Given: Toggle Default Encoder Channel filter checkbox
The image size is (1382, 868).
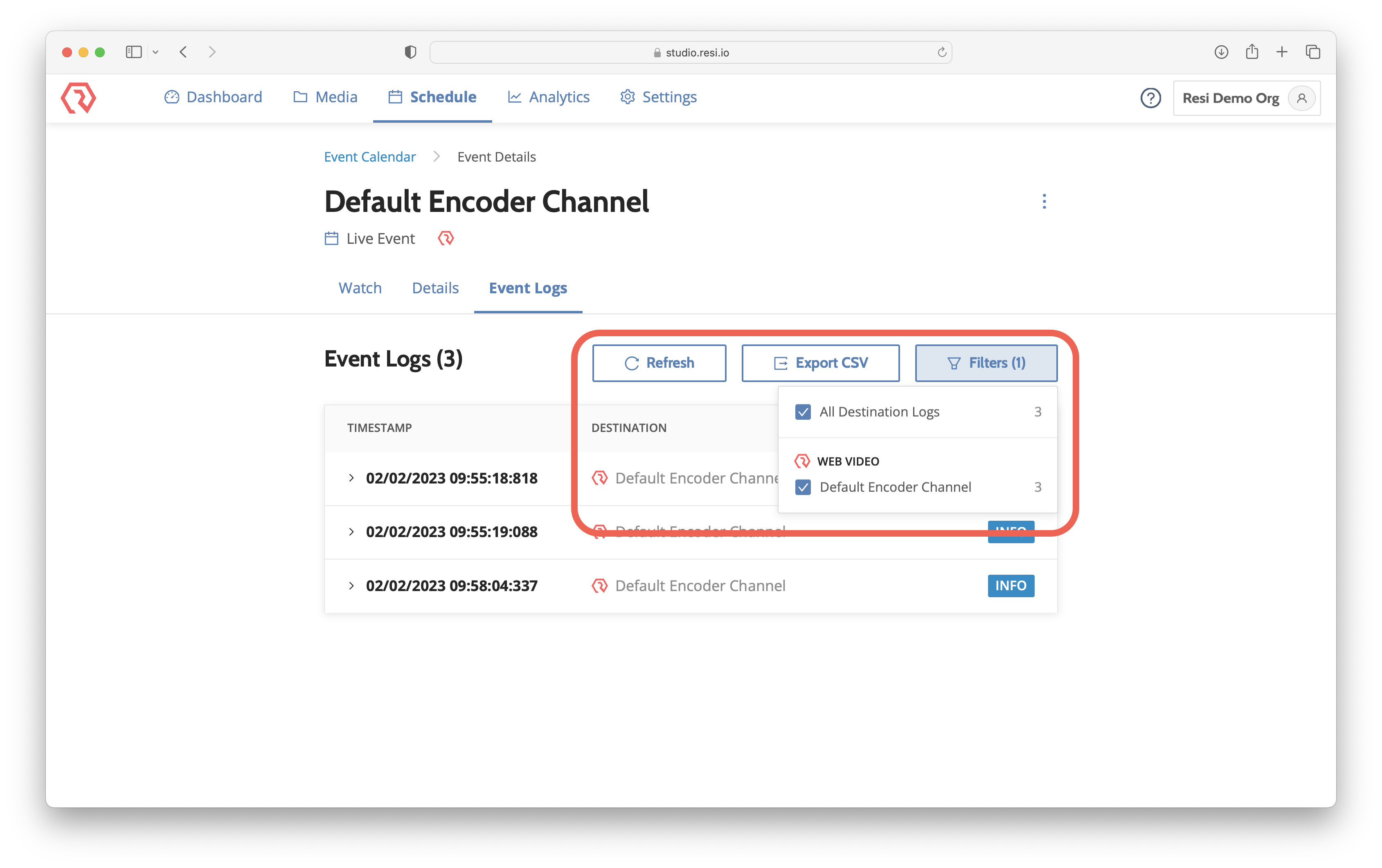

________________________

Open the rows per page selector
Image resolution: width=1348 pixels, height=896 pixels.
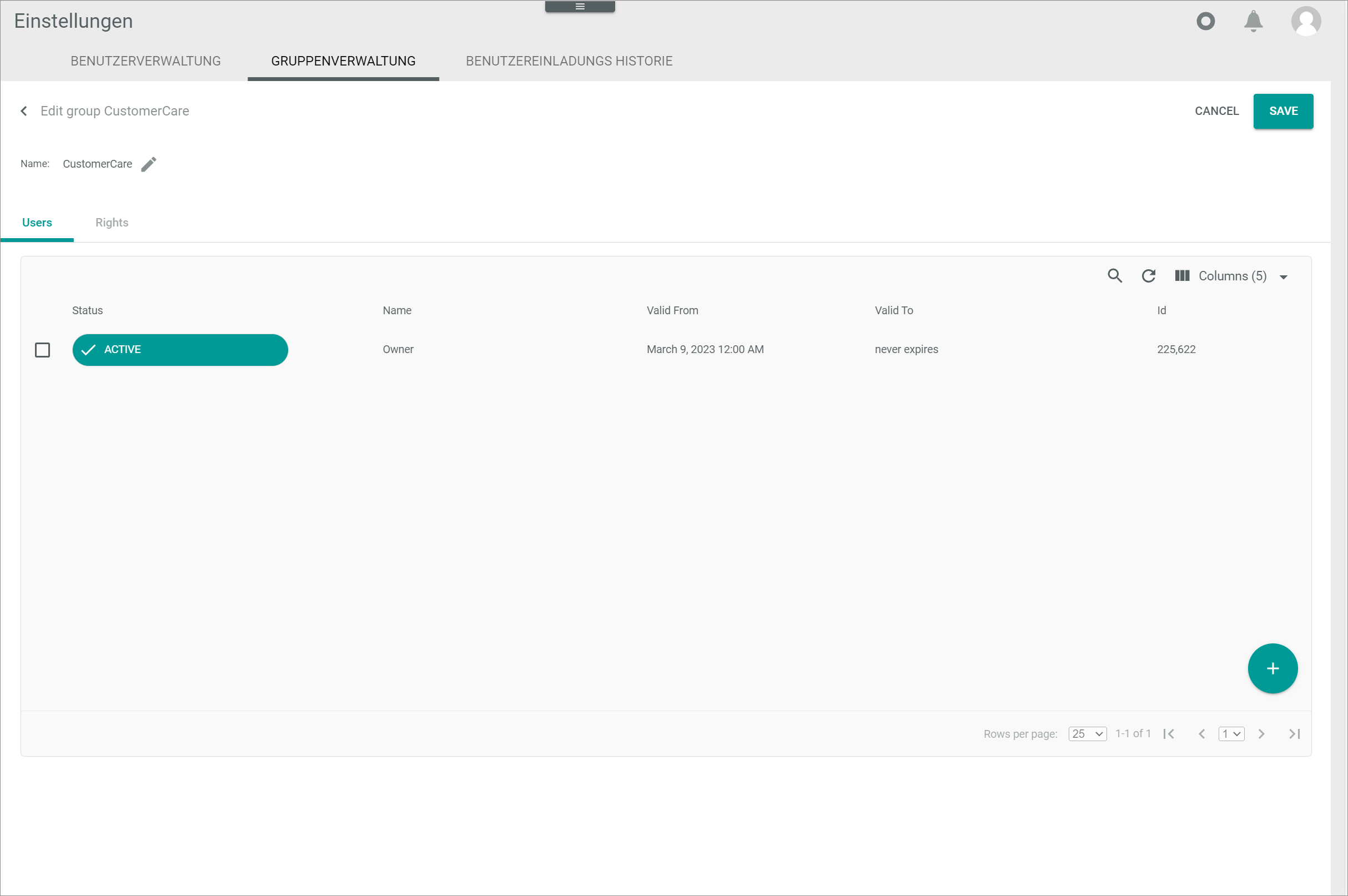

________________________

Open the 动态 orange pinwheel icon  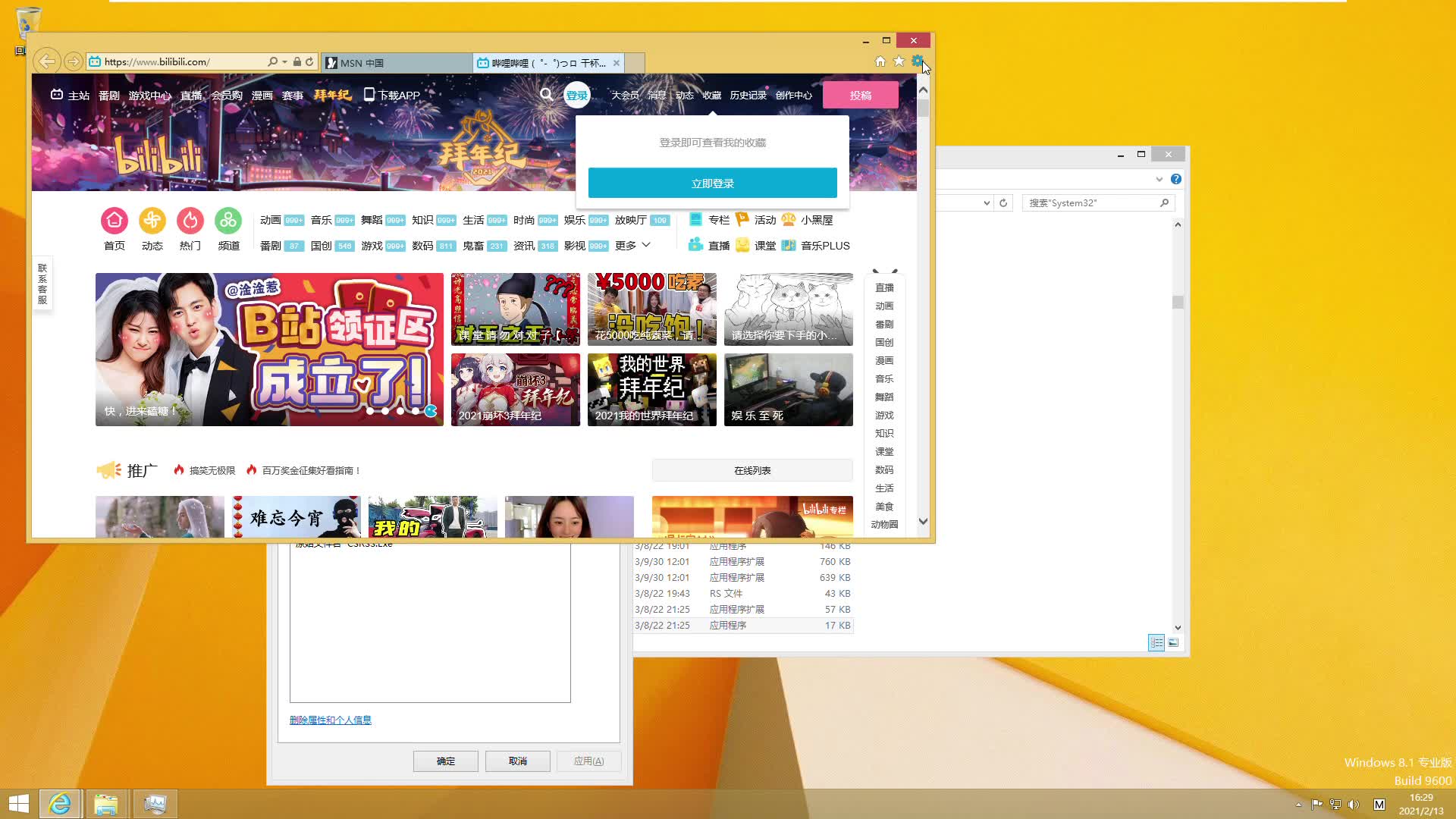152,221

________________________

**What you have to do**
In the entries above, restate word for word the lines between the one holding "Open the rows per page selector" and the one holding "Image resolution: width=1348", inclusive, and nothing besides.

**Your response**
Open the rows per page selector
Image resolution: width=1348 pixels, height=896 pixels.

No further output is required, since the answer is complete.